Are you planning to buy or invest in a property? As you go viewing and asking around for the price range of different property that appeals to you, it’s ideal to have a Pre-Approved Mortgage.

What is Pre-Approval?

It is where the lender goes through your finances and uses that information to determine the maximum amount that they can lend you and the interest rate to charge you. The Pre-Approval process can be daunting to many, but with the right documents, you are set to get started.

The process includes:

  • Pre-qualification

    This stage is simply for gathering information on the state of your finances. You will need to look for a reliable and trusted mortgage specialist and discuss your finances. He or she will help you understand the options that are available to you.

  • Pre-Approval

    At this point, you will need to present your potential lender with the relevant documents, e.g.
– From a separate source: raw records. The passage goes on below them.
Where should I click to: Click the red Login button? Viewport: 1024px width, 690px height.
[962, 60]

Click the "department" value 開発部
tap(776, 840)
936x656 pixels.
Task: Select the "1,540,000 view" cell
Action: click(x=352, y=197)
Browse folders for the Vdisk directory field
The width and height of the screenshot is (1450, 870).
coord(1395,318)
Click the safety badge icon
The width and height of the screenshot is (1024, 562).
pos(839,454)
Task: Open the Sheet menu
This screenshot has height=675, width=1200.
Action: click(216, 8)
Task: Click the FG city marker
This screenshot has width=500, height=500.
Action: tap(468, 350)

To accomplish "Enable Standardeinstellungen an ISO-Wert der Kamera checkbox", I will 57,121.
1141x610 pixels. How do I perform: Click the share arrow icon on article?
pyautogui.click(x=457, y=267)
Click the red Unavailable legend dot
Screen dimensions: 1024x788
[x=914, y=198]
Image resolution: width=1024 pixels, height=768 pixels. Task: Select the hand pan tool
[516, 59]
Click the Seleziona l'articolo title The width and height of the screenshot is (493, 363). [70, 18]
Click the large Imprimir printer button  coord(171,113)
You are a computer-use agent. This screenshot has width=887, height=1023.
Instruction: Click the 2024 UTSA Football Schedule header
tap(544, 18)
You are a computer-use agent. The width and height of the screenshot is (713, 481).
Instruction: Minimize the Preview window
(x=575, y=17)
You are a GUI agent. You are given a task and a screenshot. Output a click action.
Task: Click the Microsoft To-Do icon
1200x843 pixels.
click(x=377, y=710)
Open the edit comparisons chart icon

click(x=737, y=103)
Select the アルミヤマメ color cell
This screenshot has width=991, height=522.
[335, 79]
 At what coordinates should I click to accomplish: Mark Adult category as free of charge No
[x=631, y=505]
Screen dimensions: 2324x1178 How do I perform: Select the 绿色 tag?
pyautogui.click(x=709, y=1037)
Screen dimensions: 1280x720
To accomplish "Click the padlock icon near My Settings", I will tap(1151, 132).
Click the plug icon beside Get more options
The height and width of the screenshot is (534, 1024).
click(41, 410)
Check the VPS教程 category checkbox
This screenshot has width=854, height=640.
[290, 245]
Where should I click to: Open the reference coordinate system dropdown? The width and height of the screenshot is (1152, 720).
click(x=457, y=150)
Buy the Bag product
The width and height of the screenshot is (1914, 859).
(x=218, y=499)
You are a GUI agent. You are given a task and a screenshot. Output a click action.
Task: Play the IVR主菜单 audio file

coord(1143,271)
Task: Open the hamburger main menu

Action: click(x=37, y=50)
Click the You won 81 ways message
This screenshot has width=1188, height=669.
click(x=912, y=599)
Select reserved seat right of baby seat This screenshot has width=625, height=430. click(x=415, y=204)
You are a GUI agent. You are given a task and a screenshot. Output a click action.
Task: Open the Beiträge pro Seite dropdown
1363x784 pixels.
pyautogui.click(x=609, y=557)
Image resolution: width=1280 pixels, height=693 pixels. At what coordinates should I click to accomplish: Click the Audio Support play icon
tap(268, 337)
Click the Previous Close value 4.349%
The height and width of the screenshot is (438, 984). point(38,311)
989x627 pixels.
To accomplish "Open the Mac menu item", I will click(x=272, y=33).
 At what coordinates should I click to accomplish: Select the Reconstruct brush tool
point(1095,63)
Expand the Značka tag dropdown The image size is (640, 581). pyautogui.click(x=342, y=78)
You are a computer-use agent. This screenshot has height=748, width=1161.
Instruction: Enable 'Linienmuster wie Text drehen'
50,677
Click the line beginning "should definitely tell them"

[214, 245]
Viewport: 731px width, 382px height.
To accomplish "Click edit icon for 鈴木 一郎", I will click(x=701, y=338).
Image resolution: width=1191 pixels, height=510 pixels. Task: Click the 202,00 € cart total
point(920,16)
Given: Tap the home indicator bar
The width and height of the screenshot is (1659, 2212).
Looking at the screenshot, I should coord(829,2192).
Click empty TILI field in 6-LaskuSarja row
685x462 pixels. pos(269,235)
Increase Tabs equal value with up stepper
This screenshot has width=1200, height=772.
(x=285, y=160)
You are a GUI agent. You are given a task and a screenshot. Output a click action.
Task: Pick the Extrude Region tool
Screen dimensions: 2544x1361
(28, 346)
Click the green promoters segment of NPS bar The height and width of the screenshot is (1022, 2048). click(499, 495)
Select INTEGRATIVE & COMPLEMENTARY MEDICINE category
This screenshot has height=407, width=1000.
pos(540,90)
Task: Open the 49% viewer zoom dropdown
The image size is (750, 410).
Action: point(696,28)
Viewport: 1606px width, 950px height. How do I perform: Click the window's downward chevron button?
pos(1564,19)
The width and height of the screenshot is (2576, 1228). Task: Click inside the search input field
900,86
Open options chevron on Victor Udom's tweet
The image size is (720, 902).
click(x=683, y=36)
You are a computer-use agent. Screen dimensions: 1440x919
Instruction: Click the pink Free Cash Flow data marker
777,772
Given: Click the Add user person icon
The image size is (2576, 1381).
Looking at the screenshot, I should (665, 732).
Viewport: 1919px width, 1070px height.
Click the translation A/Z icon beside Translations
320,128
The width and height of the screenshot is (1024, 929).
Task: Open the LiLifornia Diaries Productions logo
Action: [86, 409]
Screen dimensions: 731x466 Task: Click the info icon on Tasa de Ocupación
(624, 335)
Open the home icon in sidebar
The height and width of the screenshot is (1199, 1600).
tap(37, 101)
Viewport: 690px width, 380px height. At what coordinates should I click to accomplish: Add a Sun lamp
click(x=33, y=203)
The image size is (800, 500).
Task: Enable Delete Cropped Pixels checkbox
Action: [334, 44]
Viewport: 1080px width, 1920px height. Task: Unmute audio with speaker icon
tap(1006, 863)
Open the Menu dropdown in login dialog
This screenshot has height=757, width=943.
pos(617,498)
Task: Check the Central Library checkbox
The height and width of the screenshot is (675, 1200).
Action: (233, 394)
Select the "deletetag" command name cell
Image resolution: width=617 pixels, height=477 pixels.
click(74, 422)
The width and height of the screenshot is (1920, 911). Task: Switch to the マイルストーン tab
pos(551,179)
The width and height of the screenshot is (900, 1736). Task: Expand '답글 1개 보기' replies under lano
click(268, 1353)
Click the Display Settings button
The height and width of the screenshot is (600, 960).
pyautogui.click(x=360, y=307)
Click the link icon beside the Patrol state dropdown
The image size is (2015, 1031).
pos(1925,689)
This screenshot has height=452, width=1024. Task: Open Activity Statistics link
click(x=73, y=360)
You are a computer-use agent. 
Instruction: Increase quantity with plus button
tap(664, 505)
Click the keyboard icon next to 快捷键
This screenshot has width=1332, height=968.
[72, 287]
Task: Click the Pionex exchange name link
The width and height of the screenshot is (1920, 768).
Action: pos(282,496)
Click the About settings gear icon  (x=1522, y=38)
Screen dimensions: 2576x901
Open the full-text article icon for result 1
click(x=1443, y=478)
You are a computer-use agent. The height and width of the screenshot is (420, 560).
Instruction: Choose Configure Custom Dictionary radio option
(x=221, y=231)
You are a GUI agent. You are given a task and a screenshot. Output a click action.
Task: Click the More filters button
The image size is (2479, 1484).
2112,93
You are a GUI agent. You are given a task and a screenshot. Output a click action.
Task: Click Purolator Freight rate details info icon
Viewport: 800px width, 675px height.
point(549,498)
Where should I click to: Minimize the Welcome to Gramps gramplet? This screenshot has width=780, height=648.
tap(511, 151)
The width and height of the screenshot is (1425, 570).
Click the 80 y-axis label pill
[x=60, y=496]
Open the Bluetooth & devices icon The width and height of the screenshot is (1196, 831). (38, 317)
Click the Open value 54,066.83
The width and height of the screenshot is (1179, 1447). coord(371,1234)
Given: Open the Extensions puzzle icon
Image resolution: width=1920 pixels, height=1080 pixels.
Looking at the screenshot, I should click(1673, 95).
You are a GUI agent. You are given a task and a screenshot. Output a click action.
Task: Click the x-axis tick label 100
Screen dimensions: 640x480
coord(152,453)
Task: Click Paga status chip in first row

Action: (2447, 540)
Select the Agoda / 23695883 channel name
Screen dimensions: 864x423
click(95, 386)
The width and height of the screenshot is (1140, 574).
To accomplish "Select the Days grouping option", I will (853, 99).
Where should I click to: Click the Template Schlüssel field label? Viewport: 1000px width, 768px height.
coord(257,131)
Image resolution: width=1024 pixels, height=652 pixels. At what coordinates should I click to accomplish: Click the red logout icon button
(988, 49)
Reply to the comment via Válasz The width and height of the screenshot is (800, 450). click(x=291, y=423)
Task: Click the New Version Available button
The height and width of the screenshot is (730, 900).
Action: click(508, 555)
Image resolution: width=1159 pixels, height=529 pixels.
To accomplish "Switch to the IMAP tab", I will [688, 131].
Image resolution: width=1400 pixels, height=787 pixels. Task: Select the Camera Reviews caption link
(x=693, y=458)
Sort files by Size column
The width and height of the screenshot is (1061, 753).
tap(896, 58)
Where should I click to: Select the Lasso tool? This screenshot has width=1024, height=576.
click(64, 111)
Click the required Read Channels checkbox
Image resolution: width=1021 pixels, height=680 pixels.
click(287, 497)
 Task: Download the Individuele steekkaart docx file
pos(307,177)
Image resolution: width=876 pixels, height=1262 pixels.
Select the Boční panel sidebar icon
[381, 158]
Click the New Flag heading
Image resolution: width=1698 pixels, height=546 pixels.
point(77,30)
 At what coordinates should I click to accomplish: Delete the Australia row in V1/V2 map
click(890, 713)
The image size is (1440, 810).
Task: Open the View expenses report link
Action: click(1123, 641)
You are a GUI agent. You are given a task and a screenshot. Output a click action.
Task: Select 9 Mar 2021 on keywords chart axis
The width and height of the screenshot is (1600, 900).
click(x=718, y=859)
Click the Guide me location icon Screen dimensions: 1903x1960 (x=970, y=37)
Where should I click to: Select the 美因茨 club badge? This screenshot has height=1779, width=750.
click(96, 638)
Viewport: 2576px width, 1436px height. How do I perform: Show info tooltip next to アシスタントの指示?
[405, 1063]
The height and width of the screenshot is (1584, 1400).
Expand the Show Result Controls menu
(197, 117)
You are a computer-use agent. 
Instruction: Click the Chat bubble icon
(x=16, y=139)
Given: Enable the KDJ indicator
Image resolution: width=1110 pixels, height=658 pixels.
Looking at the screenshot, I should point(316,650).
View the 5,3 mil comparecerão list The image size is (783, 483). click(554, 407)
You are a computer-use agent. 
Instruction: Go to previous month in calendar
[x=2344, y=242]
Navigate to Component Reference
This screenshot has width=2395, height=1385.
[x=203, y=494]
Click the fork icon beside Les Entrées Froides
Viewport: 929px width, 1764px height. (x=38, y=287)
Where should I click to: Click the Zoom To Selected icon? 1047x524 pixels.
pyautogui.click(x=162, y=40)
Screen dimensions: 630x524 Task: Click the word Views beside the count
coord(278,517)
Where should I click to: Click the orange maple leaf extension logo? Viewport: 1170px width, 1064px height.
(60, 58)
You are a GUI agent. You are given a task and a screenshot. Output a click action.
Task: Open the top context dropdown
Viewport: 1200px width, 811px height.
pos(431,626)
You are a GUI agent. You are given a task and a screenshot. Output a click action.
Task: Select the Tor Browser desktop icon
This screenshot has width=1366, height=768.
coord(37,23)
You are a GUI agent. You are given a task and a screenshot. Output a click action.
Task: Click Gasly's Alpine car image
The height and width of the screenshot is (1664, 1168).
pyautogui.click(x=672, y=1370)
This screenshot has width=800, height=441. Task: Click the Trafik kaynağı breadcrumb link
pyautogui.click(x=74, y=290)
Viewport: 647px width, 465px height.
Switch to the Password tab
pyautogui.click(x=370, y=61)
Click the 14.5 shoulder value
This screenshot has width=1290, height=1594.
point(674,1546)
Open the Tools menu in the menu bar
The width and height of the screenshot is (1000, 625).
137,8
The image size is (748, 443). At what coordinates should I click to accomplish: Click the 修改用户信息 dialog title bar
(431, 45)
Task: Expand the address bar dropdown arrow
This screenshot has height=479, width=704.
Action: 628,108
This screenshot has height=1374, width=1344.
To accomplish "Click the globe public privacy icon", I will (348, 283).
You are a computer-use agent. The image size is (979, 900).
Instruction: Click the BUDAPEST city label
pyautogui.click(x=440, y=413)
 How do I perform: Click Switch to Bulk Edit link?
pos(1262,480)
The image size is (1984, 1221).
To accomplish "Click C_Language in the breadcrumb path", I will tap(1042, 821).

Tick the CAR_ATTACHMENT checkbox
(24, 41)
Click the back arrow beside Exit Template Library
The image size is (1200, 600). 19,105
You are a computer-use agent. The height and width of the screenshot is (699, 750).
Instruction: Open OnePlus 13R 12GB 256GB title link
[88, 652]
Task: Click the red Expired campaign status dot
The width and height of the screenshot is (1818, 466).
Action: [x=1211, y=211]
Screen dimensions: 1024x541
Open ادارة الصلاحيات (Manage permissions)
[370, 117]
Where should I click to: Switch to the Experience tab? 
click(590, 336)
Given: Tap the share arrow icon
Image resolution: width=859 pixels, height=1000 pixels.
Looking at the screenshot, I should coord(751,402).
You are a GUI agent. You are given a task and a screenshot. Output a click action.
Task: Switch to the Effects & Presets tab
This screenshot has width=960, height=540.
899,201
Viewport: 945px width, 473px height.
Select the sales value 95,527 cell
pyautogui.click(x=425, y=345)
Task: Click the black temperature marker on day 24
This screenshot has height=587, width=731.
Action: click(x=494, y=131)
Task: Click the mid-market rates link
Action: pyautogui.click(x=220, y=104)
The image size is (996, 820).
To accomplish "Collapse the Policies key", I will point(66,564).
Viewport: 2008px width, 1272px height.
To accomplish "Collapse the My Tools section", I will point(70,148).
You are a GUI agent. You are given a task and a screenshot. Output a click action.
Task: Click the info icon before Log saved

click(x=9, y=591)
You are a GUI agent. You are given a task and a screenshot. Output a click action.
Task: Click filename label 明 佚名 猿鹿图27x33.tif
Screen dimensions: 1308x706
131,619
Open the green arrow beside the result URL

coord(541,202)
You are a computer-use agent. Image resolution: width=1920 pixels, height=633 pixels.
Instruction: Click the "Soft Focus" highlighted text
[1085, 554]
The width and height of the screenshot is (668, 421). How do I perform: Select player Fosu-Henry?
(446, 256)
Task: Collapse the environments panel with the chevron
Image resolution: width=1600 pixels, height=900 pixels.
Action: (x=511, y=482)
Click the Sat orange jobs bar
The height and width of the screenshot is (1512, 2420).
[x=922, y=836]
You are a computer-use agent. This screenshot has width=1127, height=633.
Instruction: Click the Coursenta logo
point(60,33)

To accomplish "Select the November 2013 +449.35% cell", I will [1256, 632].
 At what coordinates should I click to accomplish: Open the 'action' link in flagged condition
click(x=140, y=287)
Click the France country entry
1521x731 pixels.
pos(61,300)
    • Identification, proof of employment,
    • If you are self-employed, you will need to provide the lender with Notices of Assessment,
    • Confirmation of the down payment,
    • Information on your assets and investments,
    • Show that you are employed,
    • Liabilities

    The fate of your case is in the hands of the potential lender. They will use the information you have provided to determine the maximum amount they can give and at what interest rate. If you are successful, you will receive a letter of pre-approval.

    However, you should keep in mind that this is a promise and not a guarantee.

  • Approval

    If your application goes through, the lender will give you an approved mortgage amount that depends on the amount of down payment and the value of your home. Once you have the pre-approved mortgage, you can comfortably shop around for property that is in a lower price range.

    Benefits of Pre-Approval

    Having a pre-Approval is beneficial to you as a borrower, in that:

    • You will be able to estimate your mortgage payments
    • It gives you an idea of the amount of mortgage you qualify for
    • Depending on the lender, you could lock in an interest rate for 60 to 120 days
    • You will have realistic expectation of the price range of the property that you can afford to pay for
    • You will be more confident when you finally find the home of your desire

    As you wait for your application to be processed, refrain from acquiring new debt. It will change your financial position and status. Also, if you lose your job within this period, then, you will have to start the pre-approval process all over again.

We all seek to repay our debts in a short time, and when an opportunity presents itself in which you can clear our debts, we don’t think twice about, especially when we are in a position to. The same applies to homeowners.

Prepayment privilege is a situation where one can put more money towards repayment of the mortgage. However, if you go ahead and put more money than the maximum amount allowed, toward your mortgage, you may be liable to a prepayment penalty.

Go through your contract with the lender and discuss your options and terms of the contract, before you deposit any amount towards your mortgage. Depending on your lease agreement with your bank, you may be able to either:

  • Make a lump sum payment

    If you choose this option, you will be able to pay a lump sum amount to reduce the outstanding balance of your mortgage. This amount is in addition to the regular payments that you make, according to the terms of your contract.

    The amount that you can pay is limited as indicated in the contract. You need to discuss your prepayment options with the lender. This lump sum payment can be paid:

    • At the end of the term of your mortgage contract
    • At specified times during the duration of the contract
    • Or before the length of the contract elapses
  • Increase the amount of money that you pay regularly

    Another viable alternative is to raise the sum of money that you pay regularly. An increase even of a small amount can have a significant effect on reducing the time you need to repay the mortgage. The principles of prepayment apply here, too.

    You can only pay a limited amount as per the terms of your mortgage contract. If you increase the amount you pay, then, you will have to pay that amount, until the duration of the contract expires.

    There are other viable options borrowers could use to pay their mortgages faster. Such methods include sticking to the current monthly payments if you have the chance to renegotiate lower interest rates as you renew your contract. The other option is to choose an accelerated payment option.

    In this option, you can make weekly or biweekly payments in addition to the monthly payment that you make toward your mortgage.